WHAT IS BEING ASKED: At the line that includes "805x460 pixels.", begin writing out the entries below exactly, and continue through the last line without adding anything.

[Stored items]
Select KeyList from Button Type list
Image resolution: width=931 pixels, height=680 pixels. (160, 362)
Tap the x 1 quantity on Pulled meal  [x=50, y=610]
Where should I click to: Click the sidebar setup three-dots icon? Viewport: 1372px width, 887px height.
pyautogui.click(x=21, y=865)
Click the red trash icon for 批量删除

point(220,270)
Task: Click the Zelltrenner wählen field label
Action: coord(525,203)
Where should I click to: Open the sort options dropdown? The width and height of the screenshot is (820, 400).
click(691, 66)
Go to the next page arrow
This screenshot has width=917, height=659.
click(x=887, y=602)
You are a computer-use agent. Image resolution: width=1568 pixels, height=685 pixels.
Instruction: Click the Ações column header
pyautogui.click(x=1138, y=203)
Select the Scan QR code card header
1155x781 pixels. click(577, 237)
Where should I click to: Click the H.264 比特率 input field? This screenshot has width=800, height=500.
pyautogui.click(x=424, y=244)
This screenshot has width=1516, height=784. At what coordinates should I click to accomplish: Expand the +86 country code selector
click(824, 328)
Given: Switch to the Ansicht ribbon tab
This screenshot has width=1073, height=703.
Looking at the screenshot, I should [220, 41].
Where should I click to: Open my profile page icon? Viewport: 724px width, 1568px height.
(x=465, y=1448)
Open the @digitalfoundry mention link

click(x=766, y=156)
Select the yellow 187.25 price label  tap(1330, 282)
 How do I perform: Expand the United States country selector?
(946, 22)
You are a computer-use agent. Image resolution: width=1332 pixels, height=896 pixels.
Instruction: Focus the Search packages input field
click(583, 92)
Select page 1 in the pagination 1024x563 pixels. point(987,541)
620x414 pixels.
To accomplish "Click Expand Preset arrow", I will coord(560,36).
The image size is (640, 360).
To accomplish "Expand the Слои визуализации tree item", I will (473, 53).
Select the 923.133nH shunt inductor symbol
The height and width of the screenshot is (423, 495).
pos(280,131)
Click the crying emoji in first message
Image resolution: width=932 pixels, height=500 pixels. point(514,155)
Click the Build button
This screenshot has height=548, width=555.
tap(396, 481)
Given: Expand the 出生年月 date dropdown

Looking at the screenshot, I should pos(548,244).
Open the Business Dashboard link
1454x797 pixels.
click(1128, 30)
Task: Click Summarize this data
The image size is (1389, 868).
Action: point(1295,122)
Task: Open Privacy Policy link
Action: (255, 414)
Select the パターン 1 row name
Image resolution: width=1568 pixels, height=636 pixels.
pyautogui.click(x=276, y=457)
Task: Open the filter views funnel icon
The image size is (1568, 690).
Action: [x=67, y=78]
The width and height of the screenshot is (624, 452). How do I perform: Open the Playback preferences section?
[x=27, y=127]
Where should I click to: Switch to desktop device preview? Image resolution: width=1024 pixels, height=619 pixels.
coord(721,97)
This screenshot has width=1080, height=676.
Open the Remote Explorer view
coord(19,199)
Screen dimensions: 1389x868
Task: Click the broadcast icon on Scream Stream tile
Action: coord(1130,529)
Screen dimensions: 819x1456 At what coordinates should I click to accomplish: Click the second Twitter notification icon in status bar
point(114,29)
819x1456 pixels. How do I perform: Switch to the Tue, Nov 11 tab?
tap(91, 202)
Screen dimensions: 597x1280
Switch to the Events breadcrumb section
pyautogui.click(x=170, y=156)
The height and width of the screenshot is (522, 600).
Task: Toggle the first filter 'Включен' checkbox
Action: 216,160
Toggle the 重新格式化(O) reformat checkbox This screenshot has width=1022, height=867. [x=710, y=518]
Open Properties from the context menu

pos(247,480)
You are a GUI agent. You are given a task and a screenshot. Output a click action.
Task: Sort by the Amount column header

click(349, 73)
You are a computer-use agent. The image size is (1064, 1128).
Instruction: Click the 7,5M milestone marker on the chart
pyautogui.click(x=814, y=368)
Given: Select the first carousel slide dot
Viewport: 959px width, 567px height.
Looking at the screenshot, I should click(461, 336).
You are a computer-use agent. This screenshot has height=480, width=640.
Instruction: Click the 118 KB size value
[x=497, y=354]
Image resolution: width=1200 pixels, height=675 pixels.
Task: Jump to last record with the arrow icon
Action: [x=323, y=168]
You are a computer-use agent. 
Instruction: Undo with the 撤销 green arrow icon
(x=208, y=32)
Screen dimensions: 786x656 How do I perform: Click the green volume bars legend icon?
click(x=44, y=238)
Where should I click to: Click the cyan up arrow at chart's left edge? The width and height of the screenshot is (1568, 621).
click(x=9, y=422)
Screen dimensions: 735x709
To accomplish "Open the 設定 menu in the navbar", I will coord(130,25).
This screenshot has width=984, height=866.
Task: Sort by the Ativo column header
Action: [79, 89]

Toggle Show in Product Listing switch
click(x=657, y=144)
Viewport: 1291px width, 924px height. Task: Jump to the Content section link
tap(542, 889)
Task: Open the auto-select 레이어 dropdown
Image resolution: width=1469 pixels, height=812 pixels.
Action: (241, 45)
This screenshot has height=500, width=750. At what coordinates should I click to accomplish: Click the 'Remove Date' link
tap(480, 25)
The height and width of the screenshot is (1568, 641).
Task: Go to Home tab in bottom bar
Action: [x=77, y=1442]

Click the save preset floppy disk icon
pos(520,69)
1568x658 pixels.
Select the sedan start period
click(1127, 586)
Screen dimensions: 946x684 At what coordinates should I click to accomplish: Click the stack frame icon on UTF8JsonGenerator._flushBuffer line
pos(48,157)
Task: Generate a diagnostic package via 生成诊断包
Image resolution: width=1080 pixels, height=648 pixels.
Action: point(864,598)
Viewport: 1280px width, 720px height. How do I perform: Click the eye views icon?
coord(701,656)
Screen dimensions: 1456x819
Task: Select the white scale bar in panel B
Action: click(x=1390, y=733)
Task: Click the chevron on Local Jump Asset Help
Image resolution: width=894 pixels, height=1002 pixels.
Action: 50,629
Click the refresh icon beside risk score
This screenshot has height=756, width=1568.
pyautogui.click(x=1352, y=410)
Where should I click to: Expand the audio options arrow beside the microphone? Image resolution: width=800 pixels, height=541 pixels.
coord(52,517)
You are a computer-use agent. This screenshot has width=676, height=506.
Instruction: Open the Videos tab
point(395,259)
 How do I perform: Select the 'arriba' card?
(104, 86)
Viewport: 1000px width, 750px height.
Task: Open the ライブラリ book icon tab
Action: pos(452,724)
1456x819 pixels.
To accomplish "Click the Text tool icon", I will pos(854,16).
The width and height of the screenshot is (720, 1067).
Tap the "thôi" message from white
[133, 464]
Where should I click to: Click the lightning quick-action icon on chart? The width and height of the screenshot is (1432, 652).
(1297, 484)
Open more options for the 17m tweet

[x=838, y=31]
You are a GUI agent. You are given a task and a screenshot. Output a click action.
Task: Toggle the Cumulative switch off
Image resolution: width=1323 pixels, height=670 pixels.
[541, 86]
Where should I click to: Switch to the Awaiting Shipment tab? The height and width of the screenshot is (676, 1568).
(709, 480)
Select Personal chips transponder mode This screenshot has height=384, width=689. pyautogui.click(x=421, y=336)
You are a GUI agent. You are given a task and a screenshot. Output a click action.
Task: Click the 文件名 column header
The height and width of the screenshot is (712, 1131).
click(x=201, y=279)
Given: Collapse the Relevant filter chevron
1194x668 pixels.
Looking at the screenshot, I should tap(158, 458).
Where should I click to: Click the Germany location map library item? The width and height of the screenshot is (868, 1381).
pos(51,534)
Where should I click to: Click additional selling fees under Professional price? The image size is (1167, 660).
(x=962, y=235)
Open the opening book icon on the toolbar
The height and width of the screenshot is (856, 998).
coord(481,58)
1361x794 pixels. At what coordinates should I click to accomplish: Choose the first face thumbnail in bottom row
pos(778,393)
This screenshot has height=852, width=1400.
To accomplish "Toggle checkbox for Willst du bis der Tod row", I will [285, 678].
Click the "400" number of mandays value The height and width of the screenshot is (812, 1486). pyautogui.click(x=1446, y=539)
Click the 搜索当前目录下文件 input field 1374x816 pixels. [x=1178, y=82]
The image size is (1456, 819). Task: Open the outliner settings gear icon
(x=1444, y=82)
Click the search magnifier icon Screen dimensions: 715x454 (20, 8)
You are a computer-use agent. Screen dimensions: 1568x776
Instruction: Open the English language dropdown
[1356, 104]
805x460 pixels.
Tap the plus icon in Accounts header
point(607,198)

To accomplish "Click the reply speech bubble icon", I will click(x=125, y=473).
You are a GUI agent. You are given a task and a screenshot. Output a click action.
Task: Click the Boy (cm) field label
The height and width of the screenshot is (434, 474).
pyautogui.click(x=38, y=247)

ANSWER:
805x460 pixels.
Tap the plus icon in Accounts header
point(607,198)

To accomplish "Click the reply speech bubble icon", I will click(x=125, y=473).
You are a GUI agent. You are given a task and a screenshot. Output a click action.
Task: Click the Boy (cm) field label
The height and width of the screenshot is (434, 474).
pyautogui.click(x=38, y=247)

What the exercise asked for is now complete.